Still, ultimately, with me, food is never good as the way people act around it. At the risk of this sounding like spon-con, that is why every week I can read the Not-So-Great Defector Bake Off series without ever so much as watching an episode of the show. As someone who is a full-on shambles around recipes (I once spent an entire day making a multi-layer dip and vowed never to put that much work into any dish again) I have such warmth for the catastrophic circumstances Kelsey and Chris find themselves in every time they set out to make some British bullshit with currants. Their confidence is NEVER warranted and yet ... I like getting a window into their weird ovens and their ghost-like partners suddenly appearing and saying what we are all thinking. I don’t want to say the series gives me schadenfreude, but clearly a big part of the joy comes from me never wanting to do any of this and watching two people ransack their way through instead of me.

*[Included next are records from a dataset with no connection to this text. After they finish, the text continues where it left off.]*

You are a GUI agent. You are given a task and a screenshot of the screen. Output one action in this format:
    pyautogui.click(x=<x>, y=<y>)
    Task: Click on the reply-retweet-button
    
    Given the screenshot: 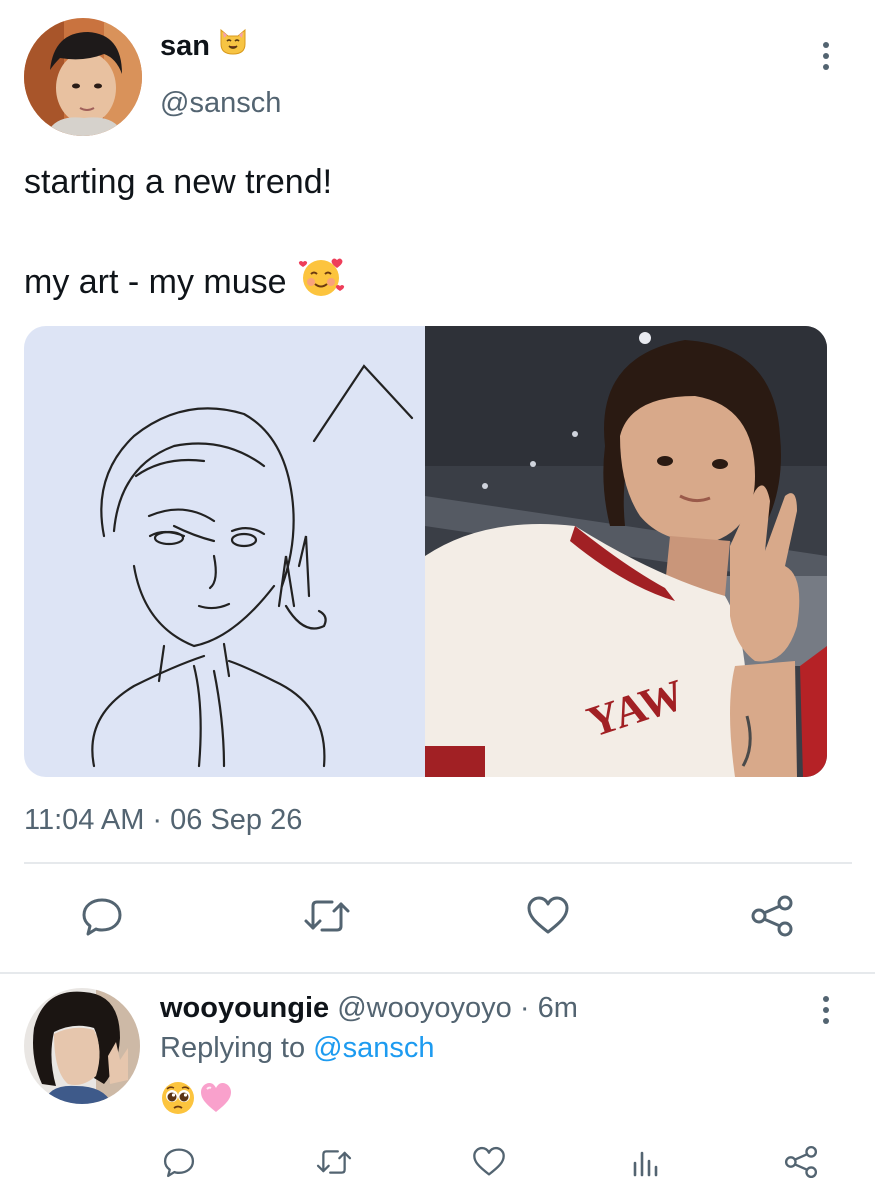 What is the action you would take?
    pyautogui.click(x=334, y=1164)
    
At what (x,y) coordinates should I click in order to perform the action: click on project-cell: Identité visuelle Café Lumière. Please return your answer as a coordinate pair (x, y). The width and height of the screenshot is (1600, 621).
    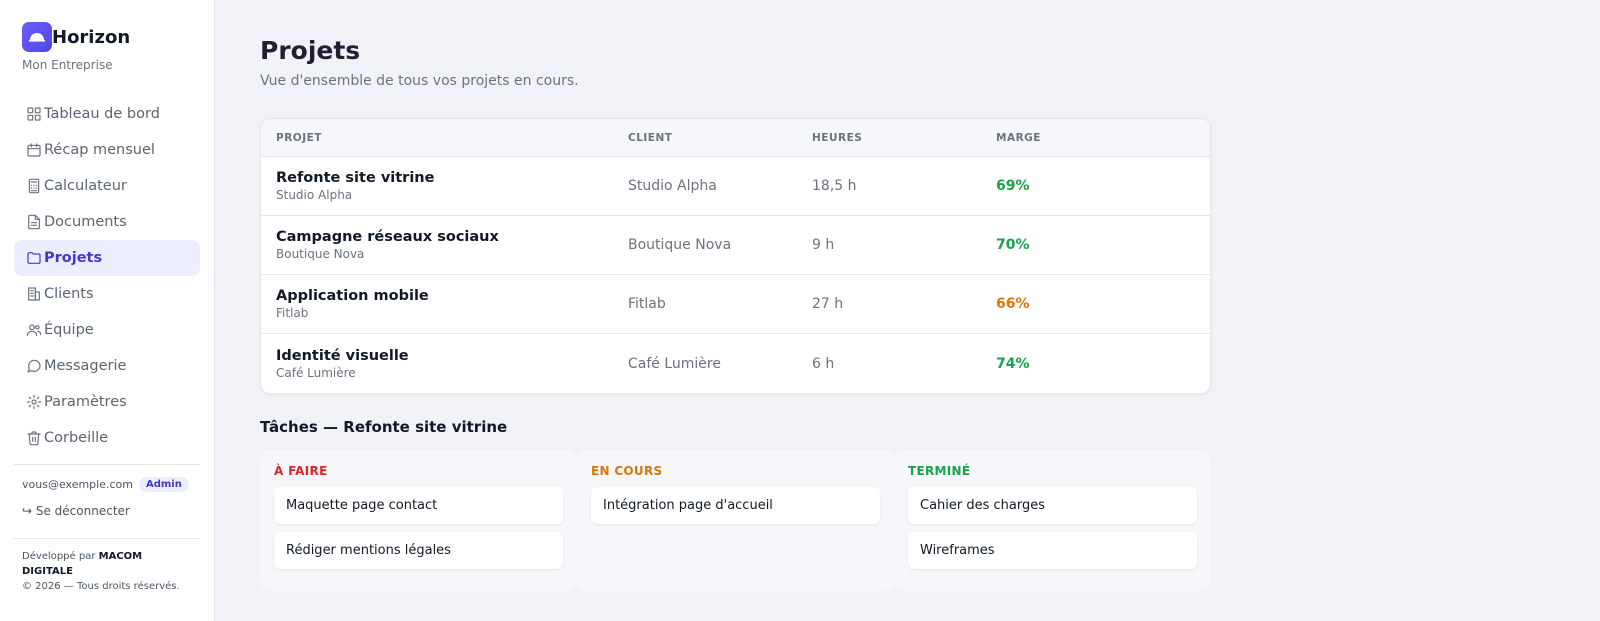
    Looking at the image, I should click on (444, 364).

All of this reminds me of that quote that has haunted Kate Moss since 2009: “Nothing tastes as good as skinny feels.” It doesn’t actually originate with her. A year before she conjured up that anorexic pseudo-poetry, author Elizabeth Berg published a similar phrase (in the terribly titled The Day I Ate Whatever I Wanted: And Other Small Acts of Liberation—thinking of Moss reading this book really depresses me) specifically to undo it. “Nothing tastes as good as being thin feels,” some dude character tells some woman character. “Not true,” she responds. “I know,” he replies. Because we all know the real truth is this: Nothing tastes as good as hearing about it feels.